CSED 516: Reading Assignments Schedule, Fall 2021

CSED 516: Reading Assignments Schedule, Fall 2022

Please do not repost or otherwise distribute the materials available from this website. Some material is available freely on the web, other is behind a paywall, other is private and we only have permission to use the material in class, not distribute.

All reviews are due before the beginning of the lecture. There are no late days for paper reviews.

October 11. Review 1

Submit your review on Canvas

What goes around Read sections 1-5 and 10. The other sections are not recommended and we will not discuss them in class.
A Case Against SQL

Some suggested topics for discussion in your review:

What is physical and logical data independence?
Briefly compare data independence in IMS, Codasyl, and the relational model.
Speculate what led to the decline of IMS / Codasyl and rise of the relational model.
Explain briefly three peculiar behaviors of SQL

October 18. Review 2

Submit your review on Canvas

How good are they?

For those interested in additional information: this video describes the optimizer of SQL Server, which some consider to be the best in industry.

October 26. Review 3

Submit your review on Canvas

Jeffrey Dean and Sanjay Ghemawat.
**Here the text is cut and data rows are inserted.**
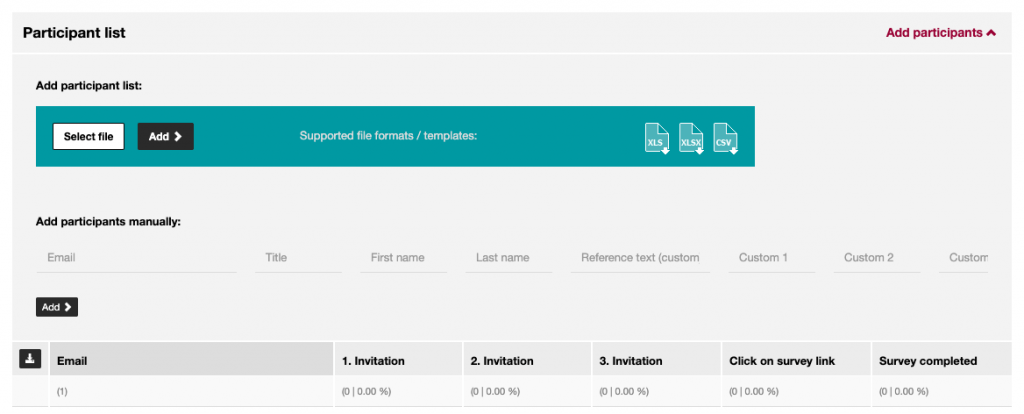1024x414 pixels.
Task: Focus the Reference text input field
Action: click(640, 258)
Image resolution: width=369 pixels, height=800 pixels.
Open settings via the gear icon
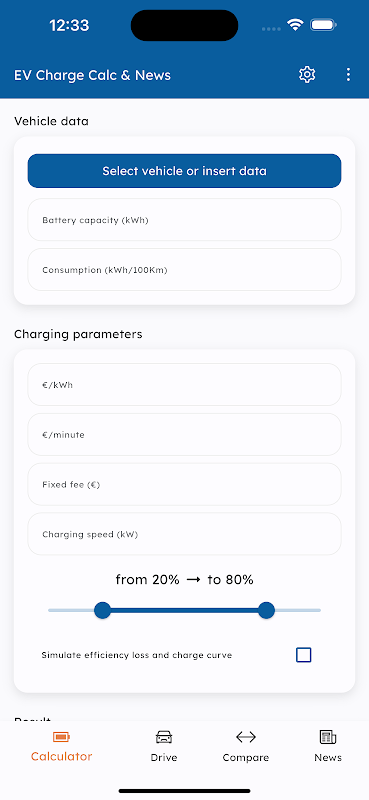click(307, 74)
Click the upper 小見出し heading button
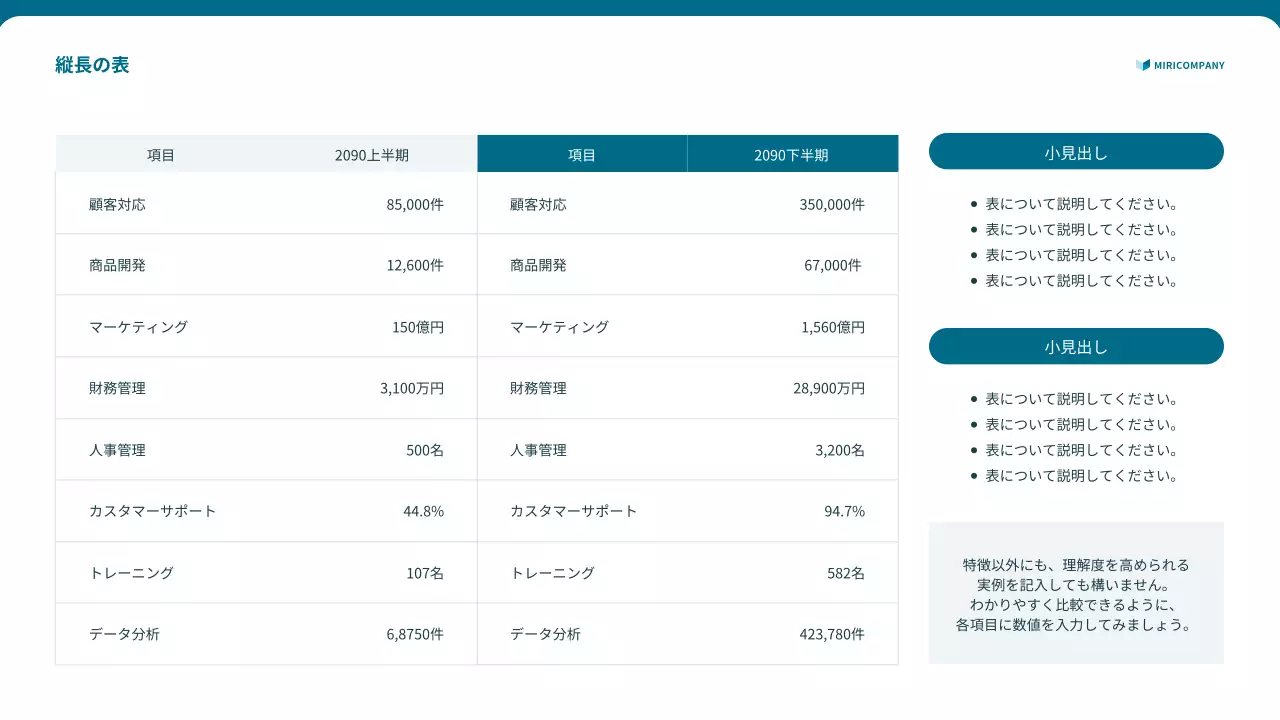This screenshot has width=1280, height=720. point(1076,151)
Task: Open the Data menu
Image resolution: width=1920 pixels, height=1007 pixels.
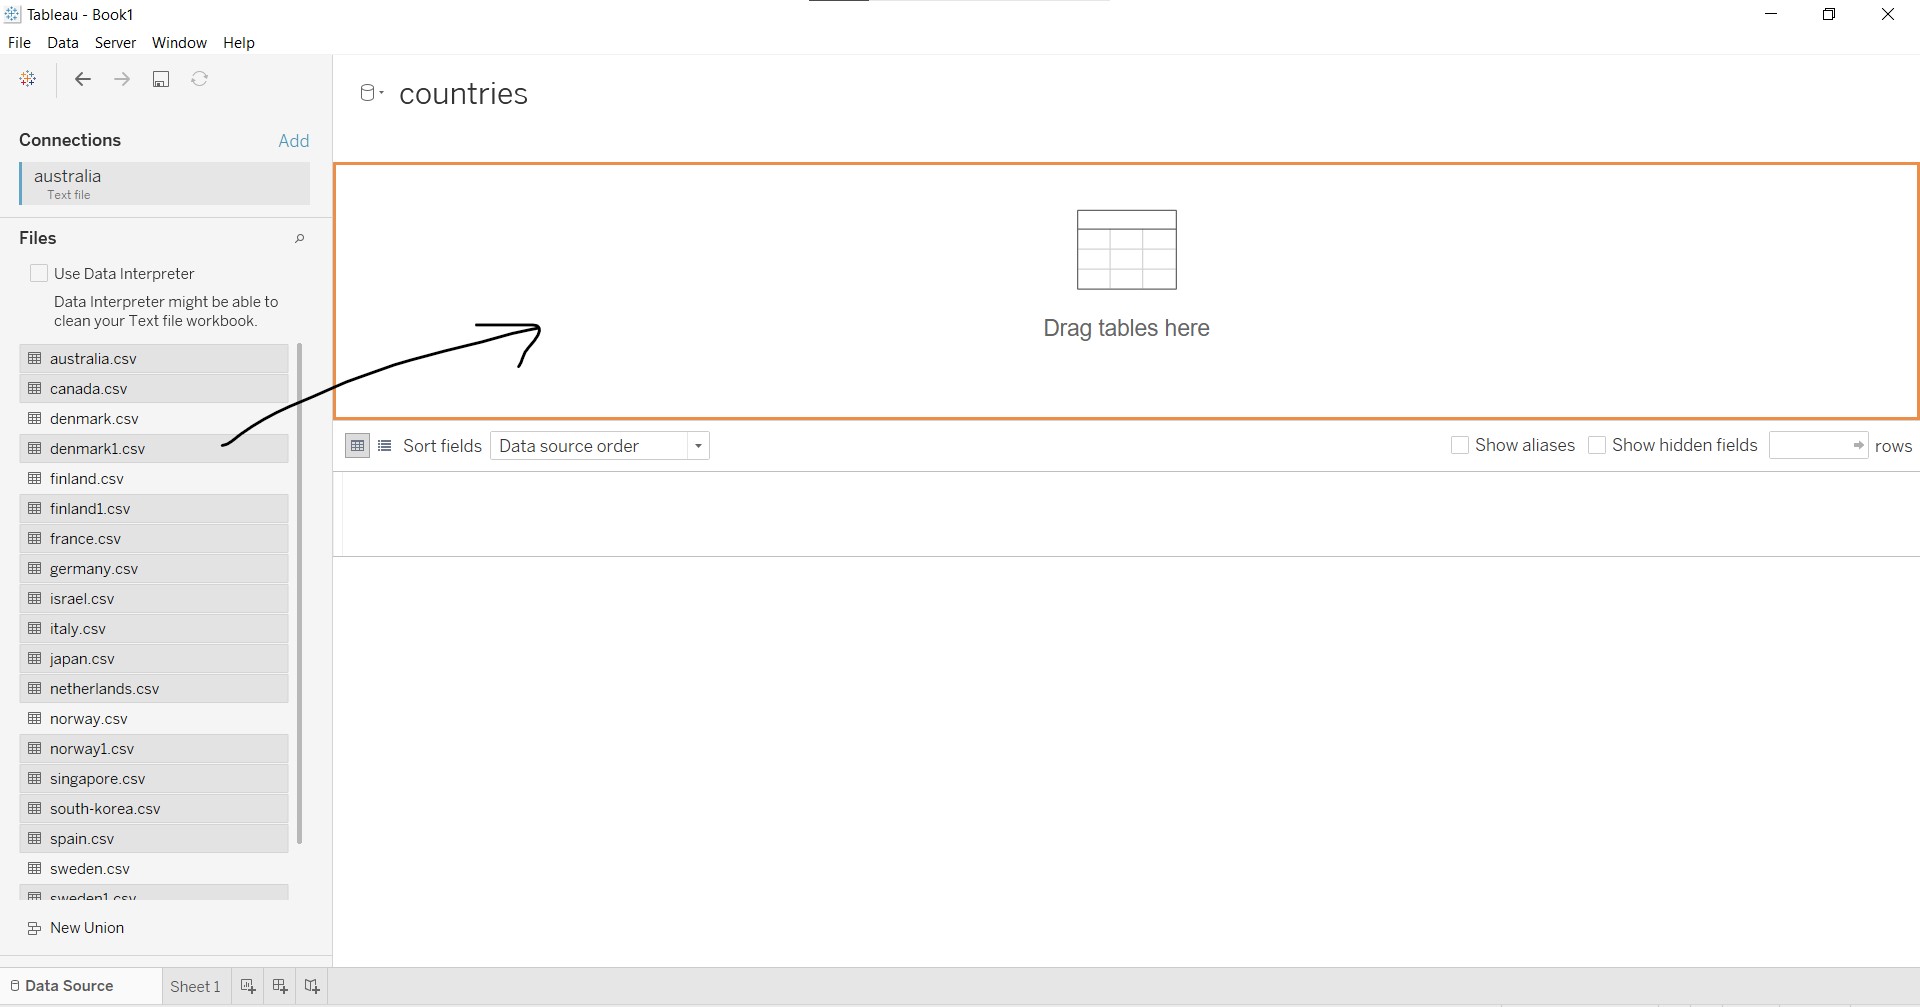Action: point(62,43)
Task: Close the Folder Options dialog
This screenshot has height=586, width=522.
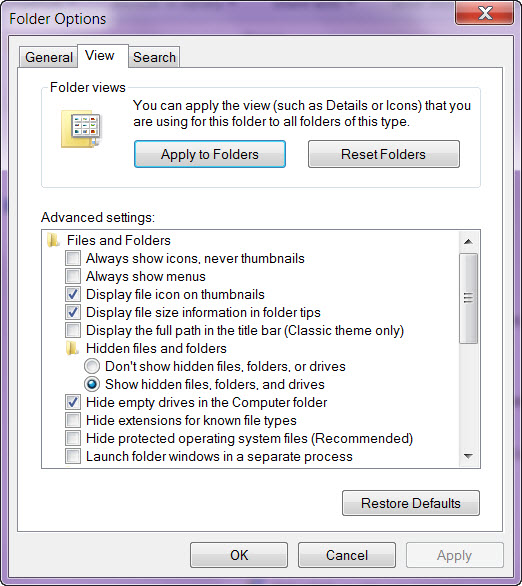Action: pyautogui.click(x=484, y=13)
MapReduce: Simplified Data Processing on Large Clusters. OSDI'04.
- Read only sections 1,2,3
D. DeWitt and M. Stonebraker. Mapreduce – a major step backward. In Database Column (Blog), 2008.
Ashish Thusoo et al: Hive - a petabyte scale data warehouse using Hadoop. ICDE 2010: 996-1005.
- Read sections 1, 2, and skim through section 4 (focus on the optimizations)

November 1. Review 4

Submit your review on Canvas

M. Zaharia et al. Resilient distributed datasets: A fault-tolerant abstraction for in-memory cluster computing. In NSDI, 2012
McSherry Scalability, but at what cost?

November 8. Review 5

Submit your review on Canvas

Anurag Gupta, et al.Amazon Redshift and the Case for Simpler Data Warehouses. In Proceedings of the 2015 ACM SIGMOD International Conference on Management of Data (SIGMOD '15).
- Skim over the paper (it's very high level)
- Suggested discussion points: What does an redshift cluster consist of? What types of data partition does redshift support? (We will discuss these in detail in a later lecture, but it's easy to imagine what they do.) What was the key metric for the redshift design team? How long (seconds or minutes) did it typically take to launch a redshift cluster?
Dageville et al, The Snowflake Elastic Data Warehouse. SIGMOD Conference 2016: 215-226.
- Read sections 1,2,3, skim over 4, and read sec. 6
- Suggested discussion topics:
  - What is elasticity, why is it important, and how is it supported in Snowflake?
  - How is data storage handled in Snowflake, and why? What would have been the alternatives?
  - How are worker failures handled in Snowflake? How does this compare to MapReduce?
  - How does snowflake handle semistructure data?

November 15. Review 6

Submit your review on Canvas

The Design and Implementation of Modern Column-Oriented Database Systems.
- Read sections 1, 2, skim over Sec. 3
- Read sections 4.1, 4.4., 4.5

Suggested discussion points:

What are the differences between column and row oriented data stores?
Discuss at least one technique from Section 4.
What are column stores good for?